Are You Ready for July’s Total Lunar Eclipse?

Fortunate sky watchers in many parts of the world will witness a rare “Blood Moon” during an unusually long total lunar eclipse occurring on the evening of July 27 and into the early morning hours of July 28. A lunar eclipse occurs when the Earth is positioned between the sun and the moon. The moon darkens as it passes through the Earth’s shadow. The lunar eclipse will be visible in South America, East Africa, the Middle East and central Asia. Unfortunately, North America and most of the Pacific Islands will miss the sky show completely.

What is a total lunar eclipse?

A total eclipse occurs if the entire moon passes through Earth’s shadow. For a brief time, the moon will be completely obscured by Earth’s shadow. It will look as if the moon has disappeared from the night sky. A partial eclipse occurs if only part of the moon passes through the shadow.

Why will this eclipse last longer than others?
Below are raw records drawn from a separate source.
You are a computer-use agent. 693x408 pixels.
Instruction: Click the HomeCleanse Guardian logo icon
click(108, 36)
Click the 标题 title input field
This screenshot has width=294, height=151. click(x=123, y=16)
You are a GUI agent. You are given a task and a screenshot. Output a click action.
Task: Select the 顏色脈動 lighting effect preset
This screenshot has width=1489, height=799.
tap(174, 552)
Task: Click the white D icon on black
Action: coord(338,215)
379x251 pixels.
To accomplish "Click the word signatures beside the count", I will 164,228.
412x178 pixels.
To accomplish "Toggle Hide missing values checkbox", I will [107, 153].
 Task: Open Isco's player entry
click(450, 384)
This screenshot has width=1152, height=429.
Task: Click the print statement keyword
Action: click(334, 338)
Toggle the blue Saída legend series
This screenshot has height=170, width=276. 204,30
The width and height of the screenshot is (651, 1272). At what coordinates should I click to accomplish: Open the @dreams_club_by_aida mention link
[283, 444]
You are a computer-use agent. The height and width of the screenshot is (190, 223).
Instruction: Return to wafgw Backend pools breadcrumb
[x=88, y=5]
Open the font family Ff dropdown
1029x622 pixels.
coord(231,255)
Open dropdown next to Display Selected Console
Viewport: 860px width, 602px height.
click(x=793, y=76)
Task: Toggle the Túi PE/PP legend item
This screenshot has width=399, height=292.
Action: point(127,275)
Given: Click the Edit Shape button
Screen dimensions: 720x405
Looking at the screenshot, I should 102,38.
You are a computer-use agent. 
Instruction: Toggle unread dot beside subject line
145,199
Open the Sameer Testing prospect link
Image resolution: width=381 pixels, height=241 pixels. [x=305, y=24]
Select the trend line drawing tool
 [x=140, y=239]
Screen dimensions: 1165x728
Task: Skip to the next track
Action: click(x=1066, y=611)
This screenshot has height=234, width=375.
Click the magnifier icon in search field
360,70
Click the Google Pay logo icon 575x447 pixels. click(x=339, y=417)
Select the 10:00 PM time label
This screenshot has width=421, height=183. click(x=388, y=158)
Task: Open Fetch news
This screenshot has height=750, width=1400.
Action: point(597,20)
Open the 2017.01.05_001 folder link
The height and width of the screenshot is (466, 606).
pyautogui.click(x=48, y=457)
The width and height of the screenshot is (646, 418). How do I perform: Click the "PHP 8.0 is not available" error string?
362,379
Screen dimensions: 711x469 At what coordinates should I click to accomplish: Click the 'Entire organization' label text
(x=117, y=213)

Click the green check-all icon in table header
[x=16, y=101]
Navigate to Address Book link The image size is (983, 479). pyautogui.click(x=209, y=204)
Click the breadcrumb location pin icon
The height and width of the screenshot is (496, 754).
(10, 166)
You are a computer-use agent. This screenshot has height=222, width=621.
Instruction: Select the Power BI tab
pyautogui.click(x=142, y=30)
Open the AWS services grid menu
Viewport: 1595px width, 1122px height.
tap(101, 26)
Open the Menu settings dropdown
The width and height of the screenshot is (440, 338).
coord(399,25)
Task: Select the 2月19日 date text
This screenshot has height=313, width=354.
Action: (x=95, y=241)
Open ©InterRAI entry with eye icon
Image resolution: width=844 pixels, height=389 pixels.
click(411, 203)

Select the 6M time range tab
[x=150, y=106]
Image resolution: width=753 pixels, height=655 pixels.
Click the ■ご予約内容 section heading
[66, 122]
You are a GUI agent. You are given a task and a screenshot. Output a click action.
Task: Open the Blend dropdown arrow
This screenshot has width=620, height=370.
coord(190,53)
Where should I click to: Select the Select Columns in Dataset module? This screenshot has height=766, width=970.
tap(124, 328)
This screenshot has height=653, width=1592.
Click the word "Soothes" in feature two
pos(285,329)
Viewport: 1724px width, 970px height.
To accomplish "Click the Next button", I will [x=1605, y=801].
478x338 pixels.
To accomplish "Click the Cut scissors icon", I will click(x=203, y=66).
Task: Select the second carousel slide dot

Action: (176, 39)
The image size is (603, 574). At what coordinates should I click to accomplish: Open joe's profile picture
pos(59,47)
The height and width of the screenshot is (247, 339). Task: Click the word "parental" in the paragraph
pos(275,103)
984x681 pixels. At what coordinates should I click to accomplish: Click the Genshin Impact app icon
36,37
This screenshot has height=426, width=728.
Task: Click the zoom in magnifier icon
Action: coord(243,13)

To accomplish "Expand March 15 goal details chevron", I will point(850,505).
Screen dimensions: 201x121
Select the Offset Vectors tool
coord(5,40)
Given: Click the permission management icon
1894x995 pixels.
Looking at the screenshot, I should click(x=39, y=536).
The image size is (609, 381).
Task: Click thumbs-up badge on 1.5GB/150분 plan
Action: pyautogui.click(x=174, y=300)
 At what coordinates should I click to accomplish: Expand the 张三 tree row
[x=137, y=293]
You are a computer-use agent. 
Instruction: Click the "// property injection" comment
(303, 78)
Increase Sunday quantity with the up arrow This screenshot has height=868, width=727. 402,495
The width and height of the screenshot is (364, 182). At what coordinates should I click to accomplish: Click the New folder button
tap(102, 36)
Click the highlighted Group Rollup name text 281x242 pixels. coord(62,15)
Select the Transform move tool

The total lunar eclipse that will occur this month is expected to be one of the longest to occur this century. From start to finish the moon will spend nearly 4 hours (3 hours and 55 minutes) crossing within Earth’s shadow. The phase of the eclipse where the moon is completely covered by Earth’s shadow—called the totality—will last 1 hour 42 minutes and 57 seconds. Compare that to the shortest lunar eclipse that occurred this century. On April 4, 2015, it lasted only 4 minutes and 48 seconds.

This year’s lunar eclipse is especially long-lasting because the moon will pass through the central part of the Earth’s shadow. In addition, the full moon will also be at the lunar apogee—the point when the moon is at its most distant point from Earth. The moon appears smaller in the sky and since it is farther away, it takes more time to cross the Earth’s shadow than does a full moon that’s closer to Earth. That’s why a full moon at or near lunar apogee leads to a longer lunar eclipse. The longest duration possible for a total lunar eclipse is 1 hour 47 minutes.

What is a “Blood Moon”?

During much of this month’s lunar eclipse, the moon will appear in the sky with a deep red hue, often called a “Blood Moon.” This will be the longest Blood Moon this century!

The moon does not become completely dark during most lunar eclipses. In many cases, it becomes reddish. Earth’s atmosphere bends part of the sun’s light around Earth and toward the moon. This light is red because the atmosphere scatters the other colors present in sunlight in greater amounts than it does red.

Don’t forget to look at Mars!

During the total lunar eclipse this month, sky watchers will be treated to an extra bonus—Mars will be in opposition on the same night! Mars and Earth both orbit the sun, but at different distances, and thus, different speeds. Every few years, Mars, Earth and the sun form a straight line during the course of their orbits, with Earth in the middle—an event known as opposition.

In the very dark sky that occurs when the moon is eclipsed, Mars can be seen easily with the naked eye. In fact, Mars will be especially bright because it is near its closest approach to Earth in the course of its orbit around the sun. For people watching the sky from Earth, Mars will appear about five times brighter than it does in other months.